SystemVerilog LRM: page #244
b ##1 a[*0:1] ##2 c
is equivalent to
(b ##2 c) or (b ##1 a ##2 c)
Question: if b goes high , then after 1 clock a can or can not be there, then after 2 clocks c should b high. (even if a is high for zero cycle or one cycle, ##1 is there between checking of b and a)
so how come it is equivalent to (b ##2 c)? shouldn’t it be (b ##3 c)?
Thank you in advance.
ben2
February 3, 2016, 7:53am
2
In reply to vickydhudashia :
(b ##1 a[*0:1] ##2 c) is equivalent to
(b ##1 a[*0] ##2 c) or (b ##1 a[*1] ##2 c)

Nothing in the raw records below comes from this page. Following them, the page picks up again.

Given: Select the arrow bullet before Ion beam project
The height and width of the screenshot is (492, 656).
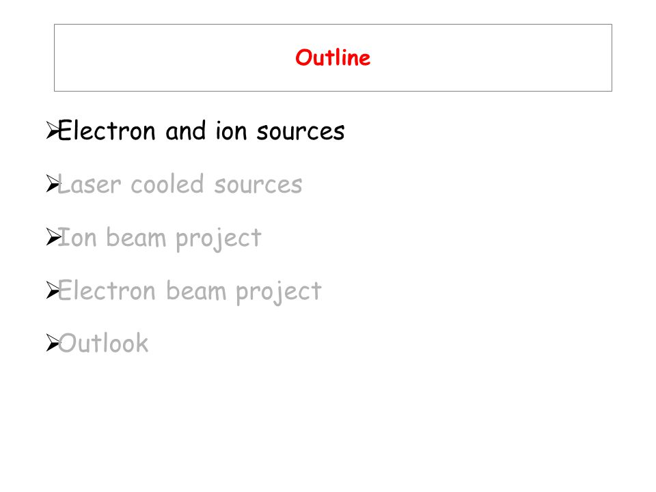Looking at the screenshot, I should click(x=53, y=237).
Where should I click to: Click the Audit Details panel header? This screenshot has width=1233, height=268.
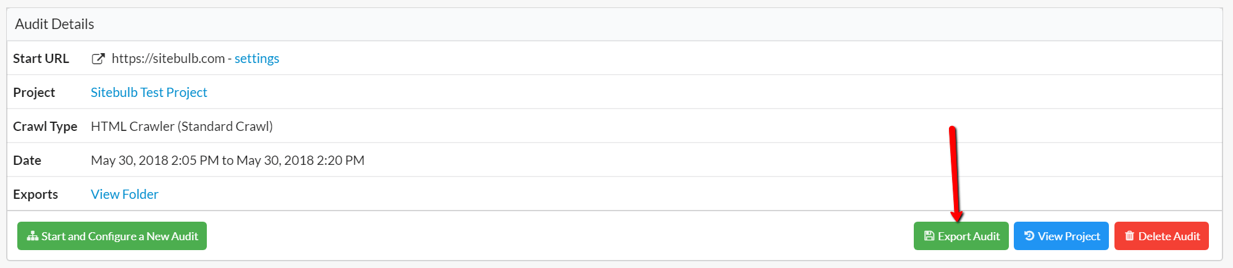click(x=614, y=24)
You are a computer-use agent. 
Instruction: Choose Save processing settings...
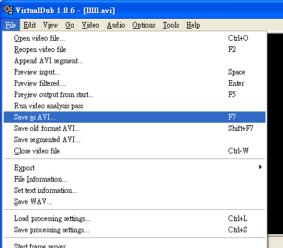pos(135,230)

Now a[*0] is an empty match, and the rules of empty are as follows
empty ##n seq // with n > 0
Equivalent to: (##(n-1) seq
Thus,
(b ##1 a[*0] ##2 c) is equivalent to
(b ##1 ##1 c)
The LRM is correct, SystemVerilog LRM: page #244
b ##1 a[*0:1] ##2 c
is equivalent to
(b ##2 c) or (b ##1 a ##2 c)
From my book:
Ben Cohen
http://www.systemverilog.us/ ben@systemverilog.us
SystemVerilog Assertions Handbook 4th Edition, 2016 ISBN 978-1518681448
A Pragmatic Approach to VMM Adoption 2006 ISBN 0-9705394-9-5
Using PSL/SUGAR for Formal and Dynamic Verification 2nd Edition, 2004, ISBN 0-9705394-6-0
Real Chip Design and Verification Using Verilog and VHDL, 2002 isbn 0-9705394-2-8
Component Design by Example ", 2001 ISBN 0-9705394-0-1
VHDL Coding Styles and Methodologies, 2nd Edition, 1999 ISBN 0-7923-8474-1
VHDL Answers to Frequently Asked Questions, 2nd Edition ISBN 0-7923-8115
In reply to ben@SystemVerilog.us :
Thank you Ben , This cleared my doubt.